▶ _Page extract_
Hayward Holdings, Inc.
Incentive-Based Compensation Recovery Policy
POLICY PURPOSE
The purpose of this Hayward Holdings, Inc. (the “Company”) Incentive-Based Compensation Recovery Policy (this “Policy”) is to enable the Company to recover Erroneously Awarded Compensation in the event that the Company is required to prepare an Accounting Restatement. Each Executive Officer shall be required to sign and return to the Company the Acknowledgement Form attached hereto as Exhibit A pursuant to which such Executive Officer will agree to be bound by the terms and comply with this Policy. This Policy is designed to comply with, and shall be interpreted to be consistent with, Section 10D of the Securities Exchange Act of 1934, as amended (the “Exchange Act”), Rule 10D-1 promulgated under the Exchange Act (“Rule 10D-1”) and Section 303A.14 of the New York Stock Exchange Listed Company Manual (collectively, the “Dodd-Frank Rules”).

▶ _Extracted material_
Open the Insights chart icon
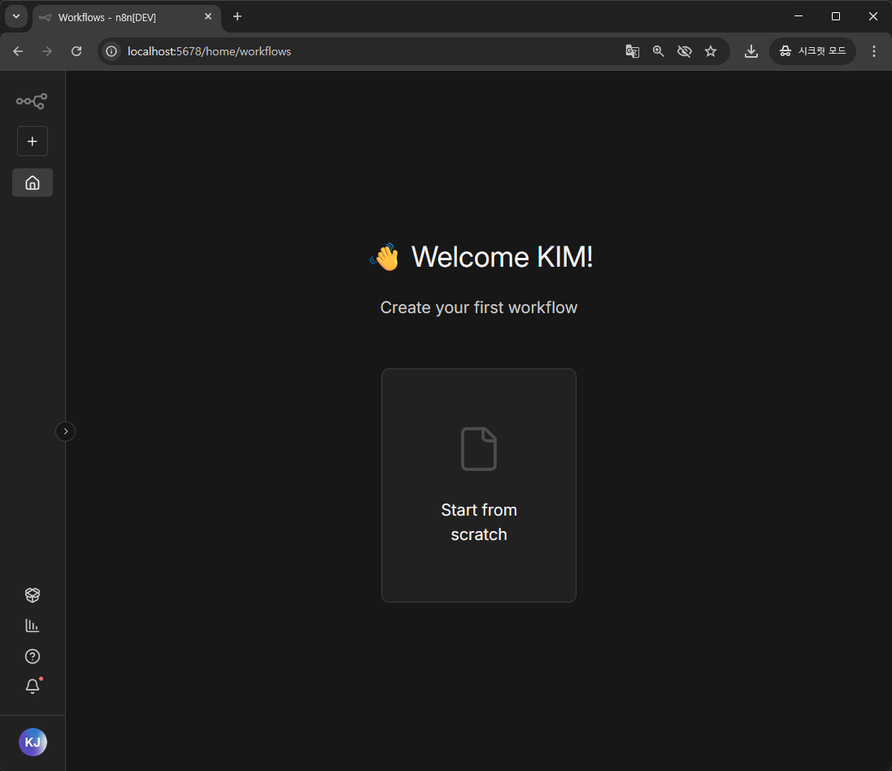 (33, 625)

---

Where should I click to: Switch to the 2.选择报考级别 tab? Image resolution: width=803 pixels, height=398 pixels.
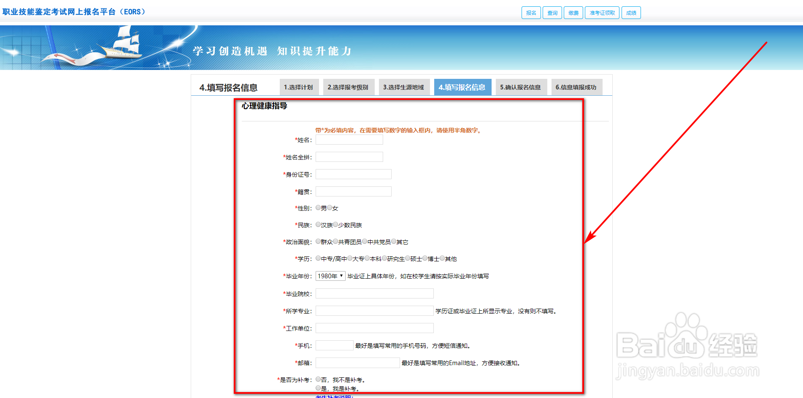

---

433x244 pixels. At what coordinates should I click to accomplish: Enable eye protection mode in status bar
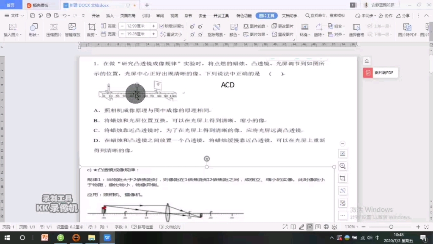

▶ _Brief 1_
Using the Hayward Holdings compensation recovery policy, say whether each statement agrees with it. Answer yes or no for each, and quote the exact words from the policy that decide it.
(a) Every Executive Officer has to sign and return an Acknowledgement Form attached as Exhibit A.
(b) The policy is meant to comply with Section 303A.14 of the Nasdaq listing rules.
(c) The policy lets the Company recover compensation whenever an Executive Officer leaves the Company.
▶ _Brief 2_
Write the next part of the Hayward Holdings compensation recovery policy, picking up after its last sentence.
The data that comes after the policy text is separate material.

▶ _Expected output 1_
(a) Yes: "Each Executive Officer shall be required to sign and return to the Company the Acknowledgement Form attached hereto as Exhibit A"
(b) No: "Section 303A.14 of the New York Stock Exchange Listed Company Manual"
(c) No: "to recover Erroneously Awarded Compensation in the event that the Company is required to prepare an Accounting Restatement"

▶ _Expected output 2_
POLICY ADMINISTRATION
This Policy shall be administered by the Compensation Committee of the Board (the “Committee”) unless the Board determines to administer this Policy itself. The Committee has full and final authority to make all determinations under this Policy, and any determinations made by the Committee shall be final and binding on all affected individuals.
POLICY DEFINITIONS
•“Accounting Restatement” means an accounting restatement due to the material noncompliance of the Company with any financial reporting requirement under the securities laws, including any required accounting restatement to correct an error in previously issued financial statements that is material to the previously issued financial statements, or that would result in a material misstatement if the error were corrected in the current period or left uncorrected in the current period.
•“Affiliate” means each entity that directly or indirectly controls, is controlled by, or is under common control with the Company.
•“Code” means the Internal Revenue Code of 1986, as amended.
•“Company Group” means the Company and its Affiliates.
•“Effective Date” means December 1, 2023.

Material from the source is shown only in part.